KEY POINTS:
Did you know that apples originated in Kazakhstan? This truth struck Christopher Robbins with the force of an epiphany. Indeed, the wild variety still flourishes in the Central Asian republic.
Stalking the wild apple seemed as good a reason as any for Robbins to make his way to Kazakhstan, though it was a disappointment for him to discover that the best cultivated variety, the aport, has almost vanished. Beloved of the local bears, the giant "aport could grow as large as a baby's head and it was famous for its flavour and scent throughout the Soviet Union".

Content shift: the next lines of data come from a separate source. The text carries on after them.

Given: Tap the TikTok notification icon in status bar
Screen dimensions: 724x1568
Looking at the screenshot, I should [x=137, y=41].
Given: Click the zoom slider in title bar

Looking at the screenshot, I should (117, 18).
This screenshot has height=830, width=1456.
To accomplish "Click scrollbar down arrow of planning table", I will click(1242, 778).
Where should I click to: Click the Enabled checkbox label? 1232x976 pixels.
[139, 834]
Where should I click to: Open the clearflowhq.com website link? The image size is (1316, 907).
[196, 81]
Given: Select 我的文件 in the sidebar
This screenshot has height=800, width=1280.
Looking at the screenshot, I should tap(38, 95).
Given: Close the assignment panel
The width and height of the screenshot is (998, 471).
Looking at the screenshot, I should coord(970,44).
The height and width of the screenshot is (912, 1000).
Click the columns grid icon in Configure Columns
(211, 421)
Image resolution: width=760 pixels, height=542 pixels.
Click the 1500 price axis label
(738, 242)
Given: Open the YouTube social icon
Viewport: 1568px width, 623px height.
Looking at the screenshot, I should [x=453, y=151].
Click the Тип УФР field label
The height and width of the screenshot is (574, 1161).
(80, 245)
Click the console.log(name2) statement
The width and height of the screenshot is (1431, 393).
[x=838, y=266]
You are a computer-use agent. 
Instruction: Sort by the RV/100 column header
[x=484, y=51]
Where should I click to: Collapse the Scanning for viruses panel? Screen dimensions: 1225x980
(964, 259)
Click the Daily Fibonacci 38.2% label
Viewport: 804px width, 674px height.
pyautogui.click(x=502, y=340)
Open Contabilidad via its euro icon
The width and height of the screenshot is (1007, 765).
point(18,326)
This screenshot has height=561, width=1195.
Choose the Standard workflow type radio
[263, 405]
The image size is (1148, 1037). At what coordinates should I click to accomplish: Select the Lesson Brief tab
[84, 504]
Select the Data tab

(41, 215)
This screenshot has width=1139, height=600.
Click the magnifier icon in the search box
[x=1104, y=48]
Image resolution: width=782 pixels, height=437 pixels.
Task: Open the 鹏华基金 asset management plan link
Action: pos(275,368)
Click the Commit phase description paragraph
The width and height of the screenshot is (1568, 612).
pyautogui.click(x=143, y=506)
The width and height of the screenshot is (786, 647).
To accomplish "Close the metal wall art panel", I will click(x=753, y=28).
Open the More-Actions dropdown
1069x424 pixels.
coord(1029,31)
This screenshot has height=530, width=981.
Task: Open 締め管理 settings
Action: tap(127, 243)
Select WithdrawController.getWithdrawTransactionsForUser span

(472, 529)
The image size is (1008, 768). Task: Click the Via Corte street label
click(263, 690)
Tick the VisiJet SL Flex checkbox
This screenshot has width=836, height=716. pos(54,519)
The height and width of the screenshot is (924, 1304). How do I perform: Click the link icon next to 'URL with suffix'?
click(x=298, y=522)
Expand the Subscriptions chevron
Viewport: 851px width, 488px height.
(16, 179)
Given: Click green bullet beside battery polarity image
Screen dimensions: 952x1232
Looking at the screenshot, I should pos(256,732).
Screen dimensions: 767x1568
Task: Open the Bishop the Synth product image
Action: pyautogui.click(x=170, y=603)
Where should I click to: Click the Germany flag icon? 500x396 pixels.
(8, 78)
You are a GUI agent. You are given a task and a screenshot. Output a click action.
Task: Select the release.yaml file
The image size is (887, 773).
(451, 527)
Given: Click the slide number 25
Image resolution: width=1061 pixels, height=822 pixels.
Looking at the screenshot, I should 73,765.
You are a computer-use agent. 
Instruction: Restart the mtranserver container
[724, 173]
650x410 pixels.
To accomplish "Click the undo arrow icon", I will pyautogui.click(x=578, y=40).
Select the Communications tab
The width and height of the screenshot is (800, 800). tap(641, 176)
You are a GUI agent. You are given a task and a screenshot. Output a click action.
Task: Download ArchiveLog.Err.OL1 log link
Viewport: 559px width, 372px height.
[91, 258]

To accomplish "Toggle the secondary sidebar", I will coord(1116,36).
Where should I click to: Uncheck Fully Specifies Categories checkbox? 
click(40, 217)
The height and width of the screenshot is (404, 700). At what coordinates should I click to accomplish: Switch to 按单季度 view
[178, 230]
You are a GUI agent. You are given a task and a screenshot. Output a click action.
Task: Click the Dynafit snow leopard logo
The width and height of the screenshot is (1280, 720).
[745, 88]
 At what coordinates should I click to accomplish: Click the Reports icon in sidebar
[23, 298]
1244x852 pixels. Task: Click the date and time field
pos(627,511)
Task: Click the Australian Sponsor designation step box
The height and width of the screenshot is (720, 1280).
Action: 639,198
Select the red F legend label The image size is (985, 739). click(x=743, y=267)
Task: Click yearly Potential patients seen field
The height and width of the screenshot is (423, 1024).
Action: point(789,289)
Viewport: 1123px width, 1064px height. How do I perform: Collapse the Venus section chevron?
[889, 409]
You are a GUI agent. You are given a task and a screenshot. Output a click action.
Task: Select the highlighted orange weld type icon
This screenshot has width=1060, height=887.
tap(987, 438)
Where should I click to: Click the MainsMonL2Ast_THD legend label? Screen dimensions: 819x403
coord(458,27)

Kazakhstan was part of that country until 1991, housing the Soviet space programme as well as much of its nuclear arsenal. It was also where those weapons were tested, at the expense of its citizens' health; it was the site of the gulag in which Solzhenitsyn and thousands of others were imprisoned.
Before independence, the place was run by President Nursultan Nazarbayev. In the then capital, Almaty, in the late Nineties, I heard no one say a good word about him, principally because his three daughters were married to the sons of too many government ministers for it to be entirely coincidental.
In December 1997, Nazarbayev moved the country's capital to Astana, near the more congenial border with Russia. This means that Kazakhstan now has one of the coldest, least comfortable capitals.
But by 2030, the new diplomatic quarter and government buildings should be complete and very soon, Norman Foster's Khan Shatyry should be finished. This is the President's "giant yurt the size of a city to provide winter fun for everyone". There will be terraced gardens, a river flanked by palms and beaches of sand washed by an artificial sea.
Nonetheless, Robbins, seems to find Nazarbayev not only sane but admirable, possibly because early on in the book, he is introduced to him and the President thereafter takes him around as part of his entourage.
It must be noted that the spectre of corruption and the terrible burden of history, Nazarbayev has presided over the dismantling of his own independent nuclear deterrent, has declared himself an enlightened atheist proud of his Muslim heritage and is tough on Islamist baddies.
Maybe Robbins is right to like him. In any case, they're both terrific company and though this fact-filled book cries out for an index it is a superlative addition to the literature of travel.